WHAT YOU WILL DO »
Set down exactly the lines in the records below that run from the line with "Open the File menu" to the line with "The height and", inclusive, and nothing more.

EXERCISE DATA »
▬▬▬▬▬▬

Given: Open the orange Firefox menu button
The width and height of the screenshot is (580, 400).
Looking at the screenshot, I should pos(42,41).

▬▬▬▬▬▬

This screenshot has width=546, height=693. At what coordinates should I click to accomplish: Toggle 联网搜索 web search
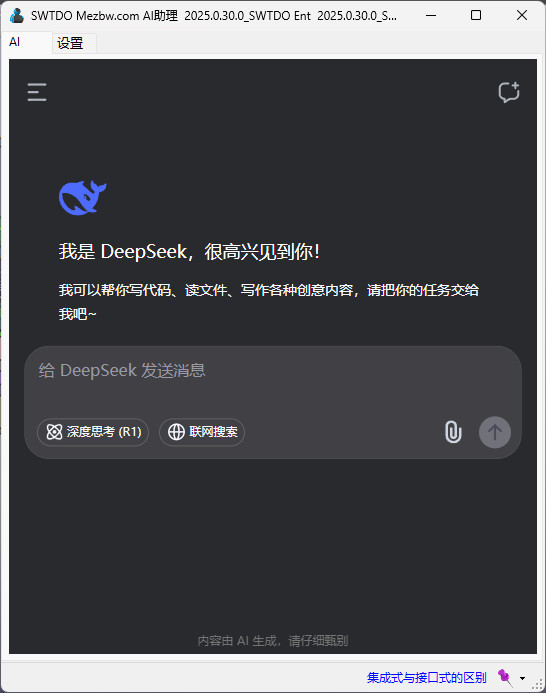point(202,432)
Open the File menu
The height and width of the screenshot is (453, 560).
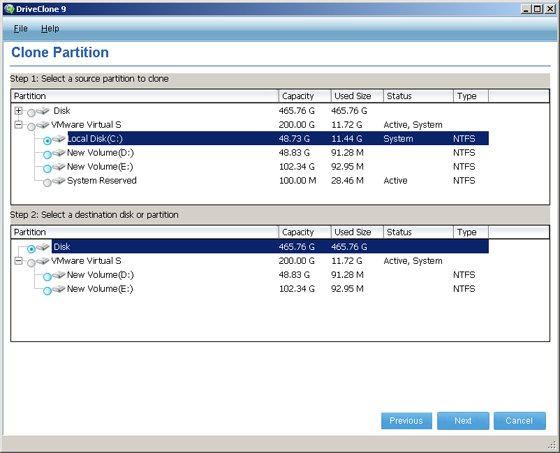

▬▬▬▬▬▬

TASK ANSWER »
Open the File menu
The height and width of the screenshot is (453, 560).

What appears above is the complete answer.